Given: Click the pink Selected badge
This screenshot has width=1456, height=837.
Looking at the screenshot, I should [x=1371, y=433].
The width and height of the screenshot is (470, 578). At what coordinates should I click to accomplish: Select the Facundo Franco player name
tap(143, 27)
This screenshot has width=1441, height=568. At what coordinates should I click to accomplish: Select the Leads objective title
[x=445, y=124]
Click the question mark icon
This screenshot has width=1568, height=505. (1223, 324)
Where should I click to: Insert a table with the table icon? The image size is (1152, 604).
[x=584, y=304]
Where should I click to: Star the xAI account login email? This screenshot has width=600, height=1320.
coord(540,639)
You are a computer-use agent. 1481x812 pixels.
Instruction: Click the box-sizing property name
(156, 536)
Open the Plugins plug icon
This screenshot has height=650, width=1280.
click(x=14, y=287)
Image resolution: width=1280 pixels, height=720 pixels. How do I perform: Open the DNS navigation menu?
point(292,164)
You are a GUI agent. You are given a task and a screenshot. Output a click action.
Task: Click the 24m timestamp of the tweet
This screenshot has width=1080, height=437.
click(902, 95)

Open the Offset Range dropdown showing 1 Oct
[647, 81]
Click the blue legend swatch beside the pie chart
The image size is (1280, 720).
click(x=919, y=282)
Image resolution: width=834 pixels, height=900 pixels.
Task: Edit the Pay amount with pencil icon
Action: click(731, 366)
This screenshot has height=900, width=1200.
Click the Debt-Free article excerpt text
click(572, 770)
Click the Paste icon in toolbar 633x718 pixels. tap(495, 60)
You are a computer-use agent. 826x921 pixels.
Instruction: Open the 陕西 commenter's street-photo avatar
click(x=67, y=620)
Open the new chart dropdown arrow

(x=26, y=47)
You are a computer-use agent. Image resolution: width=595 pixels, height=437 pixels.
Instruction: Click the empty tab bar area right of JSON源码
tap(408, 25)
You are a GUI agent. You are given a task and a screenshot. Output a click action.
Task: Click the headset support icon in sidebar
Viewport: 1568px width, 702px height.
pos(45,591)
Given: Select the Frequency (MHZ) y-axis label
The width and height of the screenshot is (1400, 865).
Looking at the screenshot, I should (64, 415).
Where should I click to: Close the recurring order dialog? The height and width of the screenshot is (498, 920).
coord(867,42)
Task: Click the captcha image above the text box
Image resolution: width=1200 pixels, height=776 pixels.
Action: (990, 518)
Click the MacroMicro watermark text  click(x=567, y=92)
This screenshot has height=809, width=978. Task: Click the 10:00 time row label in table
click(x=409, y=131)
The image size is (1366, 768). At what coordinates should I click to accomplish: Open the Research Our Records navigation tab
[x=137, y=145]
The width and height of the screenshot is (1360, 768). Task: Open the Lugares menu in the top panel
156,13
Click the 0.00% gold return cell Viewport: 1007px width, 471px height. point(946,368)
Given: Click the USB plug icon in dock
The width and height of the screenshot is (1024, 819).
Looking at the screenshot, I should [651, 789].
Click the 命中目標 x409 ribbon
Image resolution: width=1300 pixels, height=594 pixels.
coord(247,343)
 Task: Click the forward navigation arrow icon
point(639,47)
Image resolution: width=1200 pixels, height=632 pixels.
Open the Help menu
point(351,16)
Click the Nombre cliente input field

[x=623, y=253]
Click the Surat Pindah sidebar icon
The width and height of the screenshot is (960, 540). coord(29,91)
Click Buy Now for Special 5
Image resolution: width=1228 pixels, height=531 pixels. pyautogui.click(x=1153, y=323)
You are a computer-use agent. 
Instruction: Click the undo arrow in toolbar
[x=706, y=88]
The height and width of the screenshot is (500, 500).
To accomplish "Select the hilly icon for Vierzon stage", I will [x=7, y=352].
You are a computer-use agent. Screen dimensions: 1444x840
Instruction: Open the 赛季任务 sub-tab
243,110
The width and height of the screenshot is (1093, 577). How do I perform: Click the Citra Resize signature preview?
---+---
**TASK REQUIREMENTS**
Exactly the lines from the one containing "You are a computer-use agent. Screen" through the end of the records should be reproduced, and no others.

**YOUR RESPONSE**
You are a computer-use agent. Screen dimensions: 1444x840
Instruction: Open the 赛季任务 sub-tab
243,110
The width and height of the screenshot is (1093, 577). How do I perform: Click the Citra Resize signature preview?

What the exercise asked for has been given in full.